───── Selected excerpt ─────

Vimal how can we spy on mods

they can see us even if we are invisible and we only using user Profile

also can u guys tell me tum log karte kya ho spy karke

i means whats its advantage like Kiran is saying sadly Vimal ne sab kuch bata diya 
also u were spying on BMW


----------



## koolbluez (Feb 23, 2007)

*www.thinkdigit.com/forum/images/smilies/icon_biggrin.gif


----------



## Arsenal_Gunners (Feb 23, 2007)

^^we can see if a mod it invisible or not.
For your second question see post 33
And dude BMW started this spying thing first


----------



## piyush gupta (Feb 23, 2007)

Guys have u tried whenever type word (shi t) with no spaces it will become 
4 *s why?


----------



## Arsenal_Gunners (Feb 23, 2007)

^Forum automatically blocks bad words


----------



## piyush gupta (Feb 23, 2007)

Nice let me too have this fun of SPYING
__________


			
				vimal_mehrotra said:
			
		

> ^Forum automatically blocks bad words


----------



## Arsenal_Gunners (Feb 23, 2007)

^^You could have used ! or 1 instead of i in that word


----------



## koolbluez (Feb 23, 2007)

or just S H I T, $hit, sh1t, shlt...
It's not that bad a word... btw... very commonly used... most gals i know use it frequently :O
Just an expression of disappointment.

Like I heard somewhere... _It's not the word which is bad, but the people who made it bad._


----------



## Arsenal_Gunners (Feb 23, 2007)

^^this is a mini tut as well

Well 1 more mini tut
I read that in digit sometime back

In yahoo messenger(not sure if it works on other messengers as well) 
If you think a guy is invisible or wanna find out if he is,send him an instant message,if he is really offline,it will show that the member is offline ..blah..blah.

───── Data entries ─────

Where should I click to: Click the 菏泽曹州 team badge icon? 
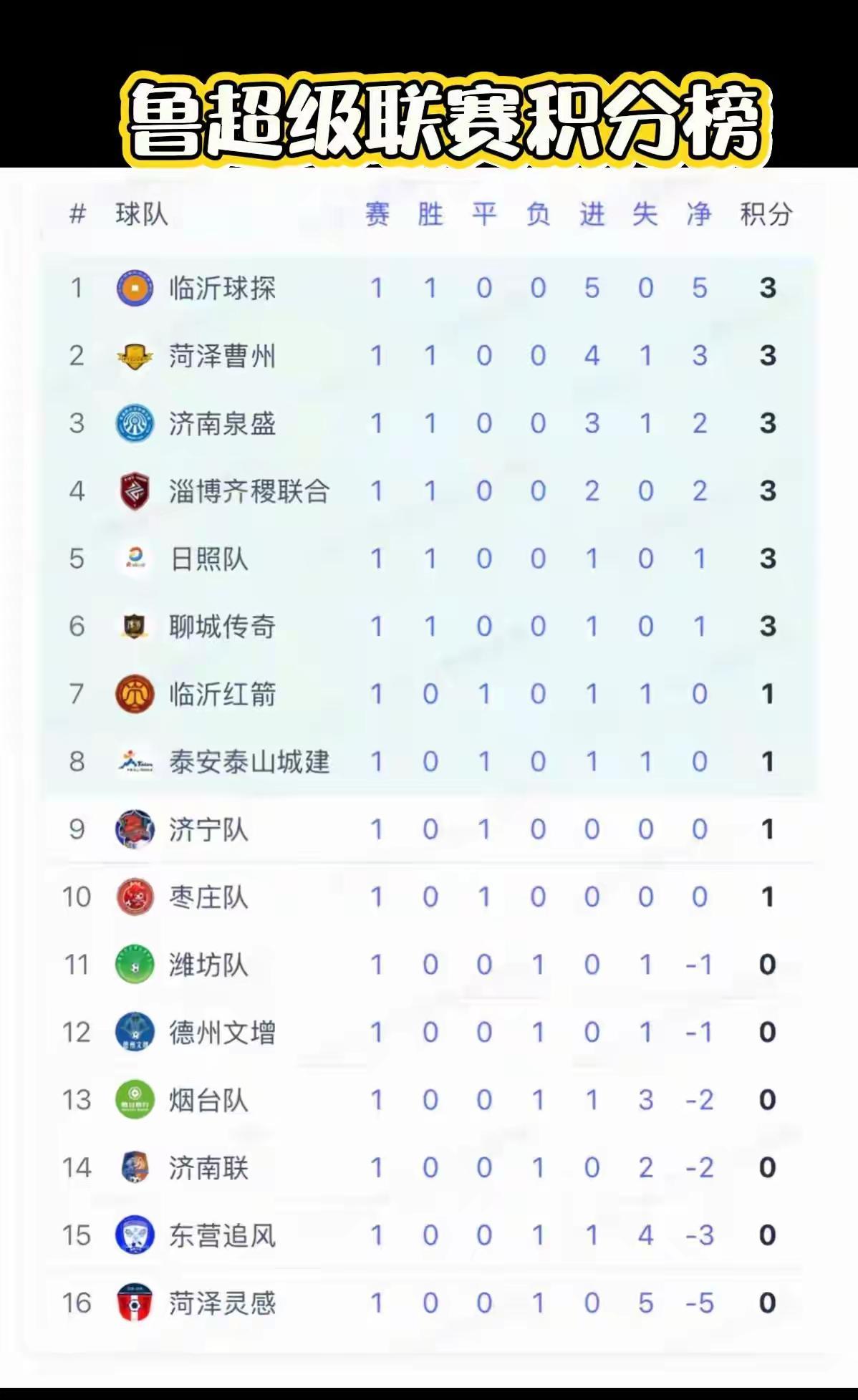click(x=135, y=356)
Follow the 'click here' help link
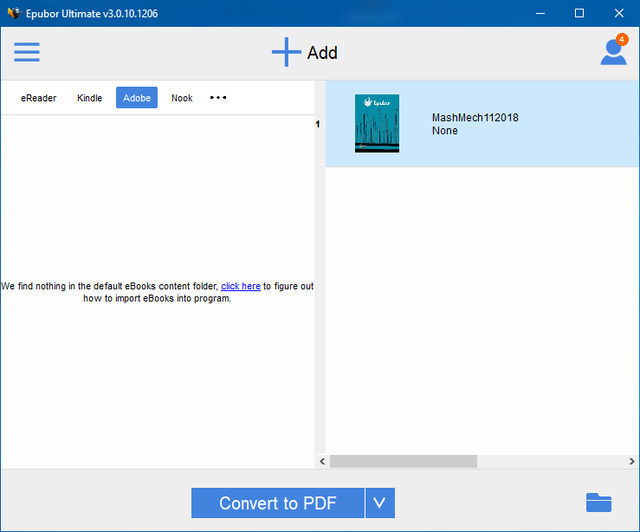This screenshot has height=532, width=640. click(x=240, y=286)
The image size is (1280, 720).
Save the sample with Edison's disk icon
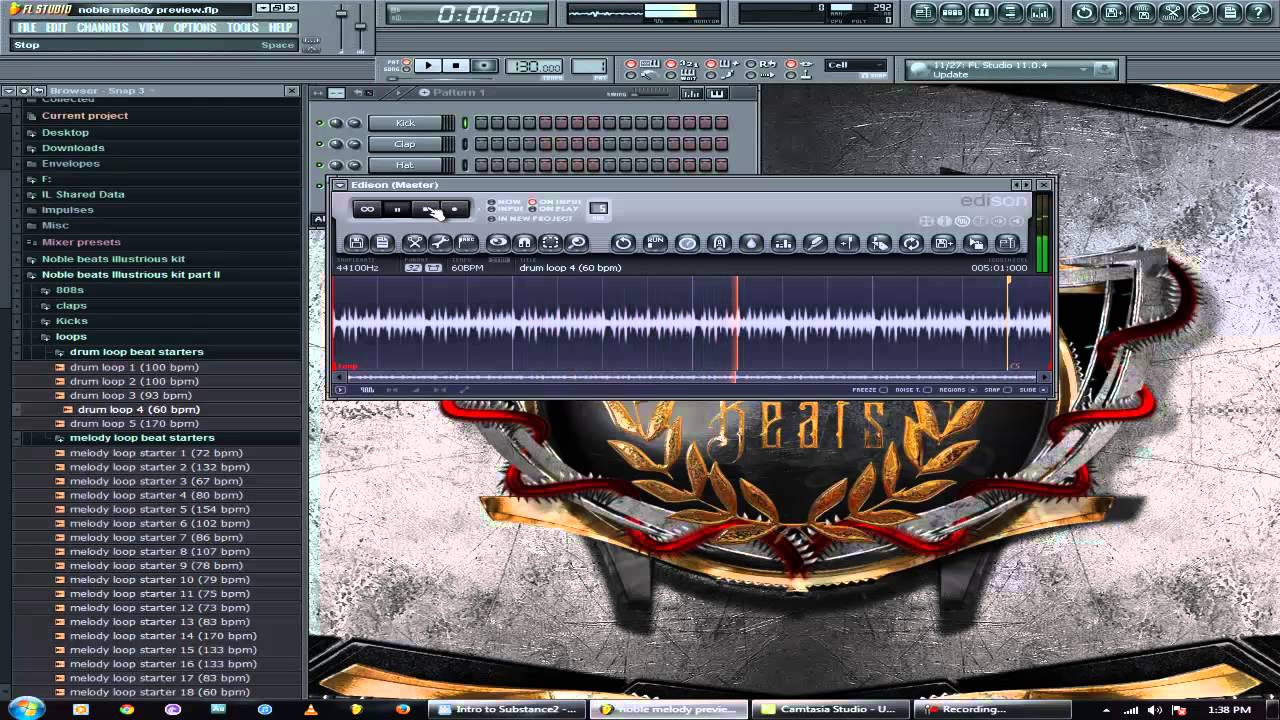tap(355, 243)
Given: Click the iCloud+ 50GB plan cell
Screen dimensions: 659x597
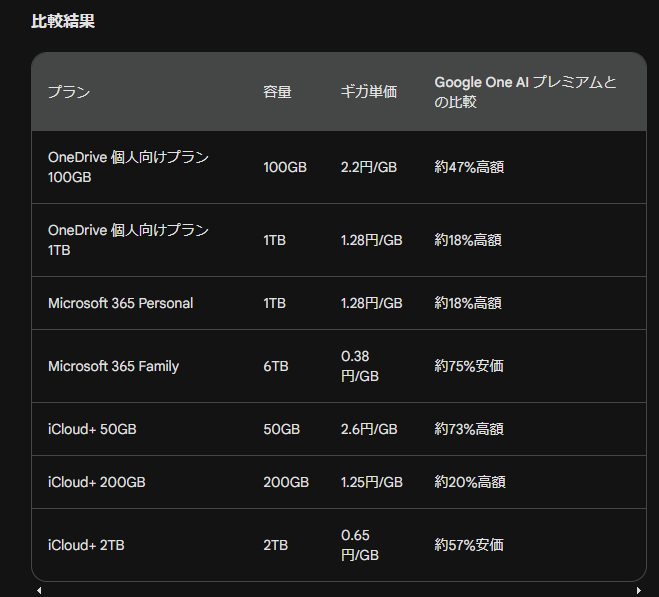Looking at the screenshot, I should point(92,429).
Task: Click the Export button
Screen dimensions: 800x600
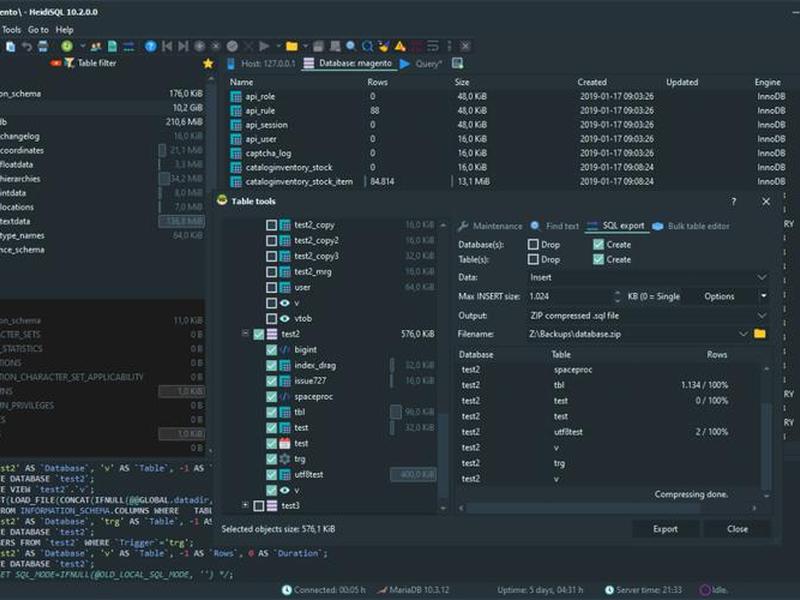Action: [x=665, y=529]
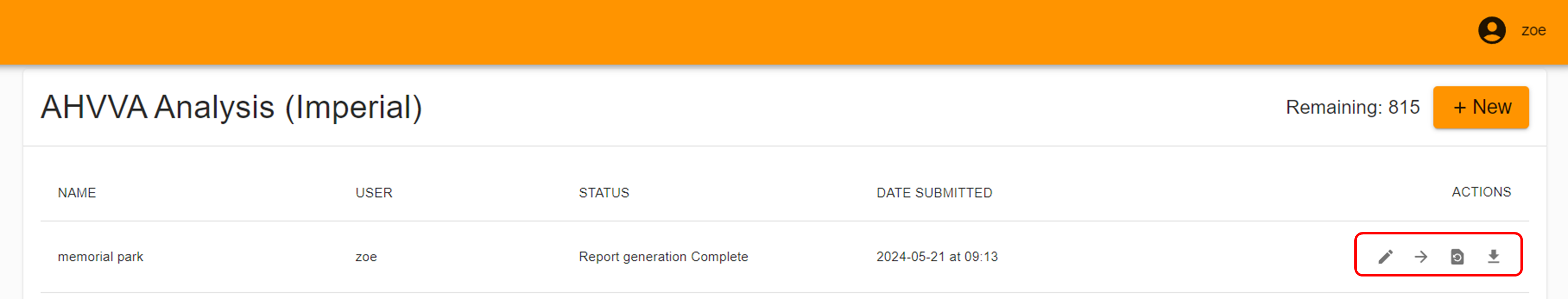Select the memorial park name cell
This screenshot has height=299, width=1568.
tap(100, 256)
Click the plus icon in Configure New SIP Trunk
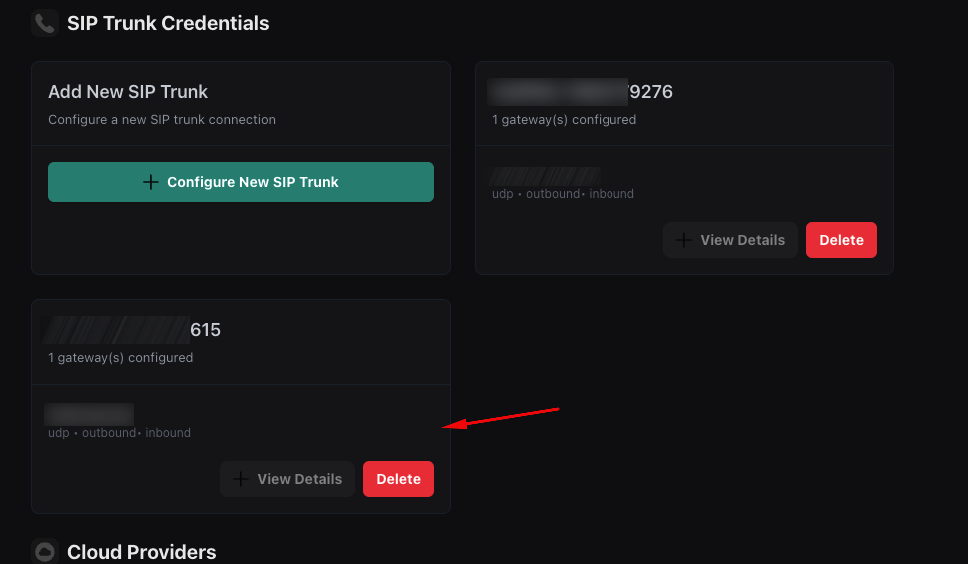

─────

To-do list =
1. In the forum thread, transcribe everything from "If you think" down to "is offline ..blah..blah.".
2. Answer these questions from the forum thread:
(a) According to Arsenal_Gunners, who started the spying thing first?
(b) What does the forum automatically do with bad words?
(c) In the Yahoo Messenger tip, what should you send a guy you think is invisible?
You won't need the data.

Solutions to the problems =
1.
If you think a guy is invisible or wanna find out if he is,send him an instant message,if he is really offline,it will show that the member is offline ..blah..blah.

2.
(a) BMW
(b) It blocks them.
(c) An instant message